Short story by Flannery O'Connor
CountryUnited States
LanguageEnglish
Genre(s)Southern Gothic
Publication
Published inEverything That Rises Must Converge
Publication typesingle author anthology
Publication date1965

"Judgement Day" is a short story by Flannery O'Connor. It was published in 1965 in her short story collection Everything That Rises Must Converge. It was the last story O'Connor ever wrote: she was dying of lupus at the time of writing, and submitted it to her publisher Robert Giroux a month before her death in August 1964.

"Judgement Day" is an expanded version of O'Connor's 1947 masters' thesis story, "The Geranium", and Giroux remarked that the earlier story was a personal favorite of O'Connor's. Like "The Geranium", "Judgement Day" tells the story of an elderly white Southern man who has trouble adjusting to the relative racial equality of New York City. However, it adds religious overtones and a more thorough commentary on race relations, paralleling O'Connor's 1961 story "Everything That Rises Must Converge".

O'Connor graduated from the Iowa Writers' Workshop in 1947. Her master's thesis contained six short stories, each of which was subsequently published.[1] One of the six stories, "The Geranium", was a personal favorite of O'Connor's. She named the thesis after "The Geranium" and sought to revise it into a more mature work on several occasions. In 1955, she wrote an early draft, tentatively titled "An Exile in the East", but did not publish it.[2] Near the end of her life, she wrote a 26-page draft titled "Getting Home", which she then extensively revised and re-titled as "Judgement Day".[1] She submitted "Judgment Day" to her publisher Robert Giroux in early June 1964, and died on August 3. The following year, Giroux published the story in O'Connor's posthumous collection Everything That Rises Must Converge.[2]

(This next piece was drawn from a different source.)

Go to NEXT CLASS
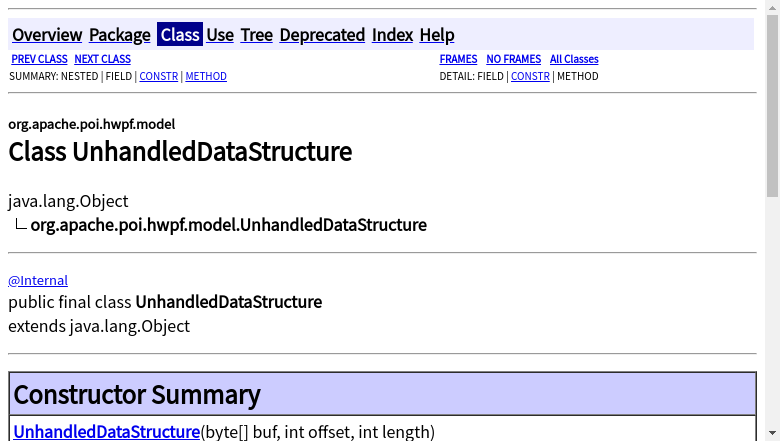 [102, 60]
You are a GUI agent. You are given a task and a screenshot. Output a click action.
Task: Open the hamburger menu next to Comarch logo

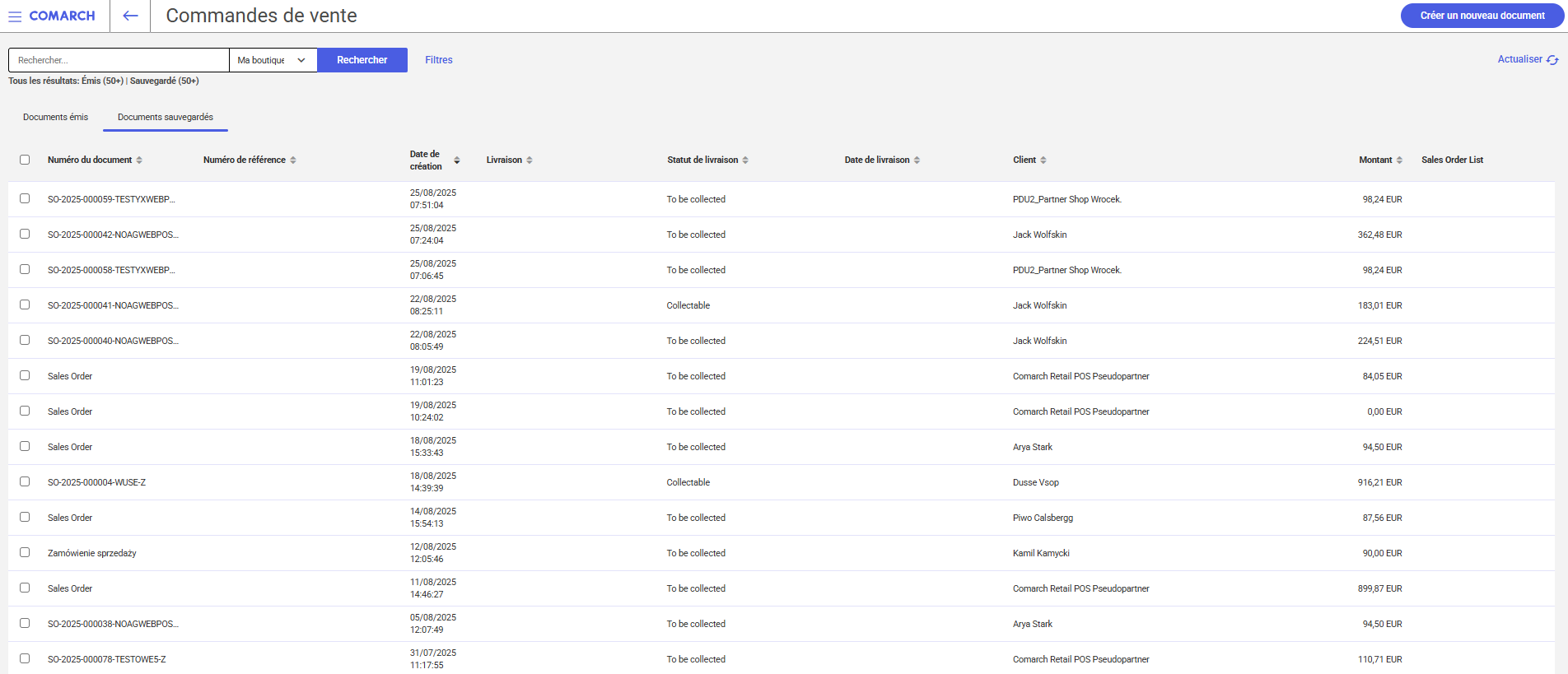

In 1993, Karl-Heinz Westarp (Aarhus University) collected all four versions of the story and published them as Flannery O'Connor: The Growing Craft. Reviewing the drafts, Marshall Gentry (University of Indianapolis) suggested that "An Exile in the East" may have more interesting sociological insights than "Judgement Day" and that O'Connor might have continued revising the story but for her fatal illness.[3]